So Is Destiny Worthwhile?2581270
Destiny doesn't have doubt been among this years most talked about games. For months rumors have been circulating around the internet, magazines, social media systems in regards to the game, communicating with them varying from what it will look like, seem like and appear to be. Well, at the time of last Tuesday we are able to finally answer those questions.

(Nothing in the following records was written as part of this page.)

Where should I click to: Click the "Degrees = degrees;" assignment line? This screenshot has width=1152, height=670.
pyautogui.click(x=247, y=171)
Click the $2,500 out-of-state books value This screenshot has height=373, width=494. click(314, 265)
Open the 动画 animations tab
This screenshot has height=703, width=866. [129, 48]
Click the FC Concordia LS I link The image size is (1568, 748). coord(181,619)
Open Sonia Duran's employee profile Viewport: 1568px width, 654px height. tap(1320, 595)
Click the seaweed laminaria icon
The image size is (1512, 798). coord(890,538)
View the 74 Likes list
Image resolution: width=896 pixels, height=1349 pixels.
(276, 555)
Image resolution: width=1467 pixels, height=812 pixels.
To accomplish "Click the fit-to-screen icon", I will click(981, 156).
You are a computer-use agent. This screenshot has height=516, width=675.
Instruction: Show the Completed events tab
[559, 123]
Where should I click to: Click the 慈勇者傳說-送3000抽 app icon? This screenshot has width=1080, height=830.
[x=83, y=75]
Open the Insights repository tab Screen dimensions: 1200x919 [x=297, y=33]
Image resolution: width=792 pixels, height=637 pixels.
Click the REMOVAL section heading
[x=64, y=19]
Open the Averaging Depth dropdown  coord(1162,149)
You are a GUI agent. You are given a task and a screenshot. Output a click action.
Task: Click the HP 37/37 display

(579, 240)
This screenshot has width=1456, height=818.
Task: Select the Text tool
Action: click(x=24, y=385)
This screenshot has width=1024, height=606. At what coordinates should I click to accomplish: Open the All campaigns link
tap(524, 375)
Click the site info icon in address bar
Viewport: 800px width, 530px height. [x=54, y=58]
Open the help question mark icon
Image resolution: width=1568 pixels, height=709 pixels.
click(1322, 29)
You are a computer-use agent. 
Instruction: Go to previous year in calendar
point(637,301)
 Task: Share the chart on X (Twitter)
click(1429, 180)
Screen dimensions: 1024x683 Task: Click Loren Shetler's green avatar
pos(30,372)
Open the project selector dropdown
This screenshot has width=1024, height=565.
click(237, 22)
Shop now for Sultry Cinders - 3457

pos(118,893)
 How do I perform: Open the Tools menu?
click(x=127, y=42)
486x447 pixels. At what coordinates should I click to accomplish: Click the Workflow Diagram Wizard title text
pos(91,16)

Destiny, a game title released by Bungie - legendary game developers behind mega-hits Halo and Call of Duty - can be a mamoth MMO/FSI title set within the confines of our solar system. The framework of the story is always that, in the distant future, humanity entered a golden age and thus attianed the technology and the ability to travel across the solar system. Using the desire to travel however, also came the desire to obtain knowledge and secrets, thus unlocking hidden dark truths behind our solar system. The result was utter destruction, leaving mankind in tatters as various species of alien lifeforms invaded our planet, leaving us with one pitifully small city in which to use like a HQ for taking back our lost empire - kind of the crux of the game.
So my point is, can it be any good?
Everything you usually expect from such highly-anticipated video gaming is beautiful, crisp graphics with ridiculously meticulous awareness of detail and Destiny achieves this spectacularly. Every possible object looks incredible, varying from your way grass and bushes sway inside the wind, for the way your characters hands crease and fold equally as if they were real hands. There are no doubts the game looks spectacular - done well Bungie on that front.
However, as you play through the single-player - an area that most FSI titles tend to ignore nowadays, instead concentrating on multi-player - things start getting a little dull. You commence to no more take notice of the beautiful graphics and instead begin to groan in the repetitive gameplay of descending out of your spaceship to the moon, shooting your path through waves of weak enemies without dying, obtaining an artifact from a cavern while emptying clip after clip of ammunition with a bullet-sponge 'boss' enemy, before completing the mission only to repeat exactly the same steps in the next one.
The single-player mode is certainly not other than boring. It provides almost nothing original, unlike Halo and Cod, and leaves us asking precisely what did the developers spend their $300 million budget on?
However, the joy of the game will come in its multi-player mode - the hugely rewarding Crucible. Destiny could very well be the largest multi-player game ever created; in reality, you can't even play the game without being connecting to the internet (a bummer if you don't have it), which means you're constantly attached to other gamers. In the Crucible, you'll find very familiar gme modes - team deathmatch, checkpoint control and capture the flag - but everything runs so smoothly with highly entertaining gameplay throughout.
Where Destiny excels best though is thru its levelling up, 'loot 'n' shoot', Borderlands style gameplay. You'll find nothing more exciting hanging around than upgrading your weapon and armour and in actual fact noticing you have become virtually invincible to your enemies (online along with offline).
Overall, destiny 2 inventory manager is definitely a good game that's certainly well worth the money, nevertheless it just feels just a little disappointing as there is very little there that appears original. We have seen it all before, and that's perhaps whyit hasn't been getting the rave reviews that we were expecting.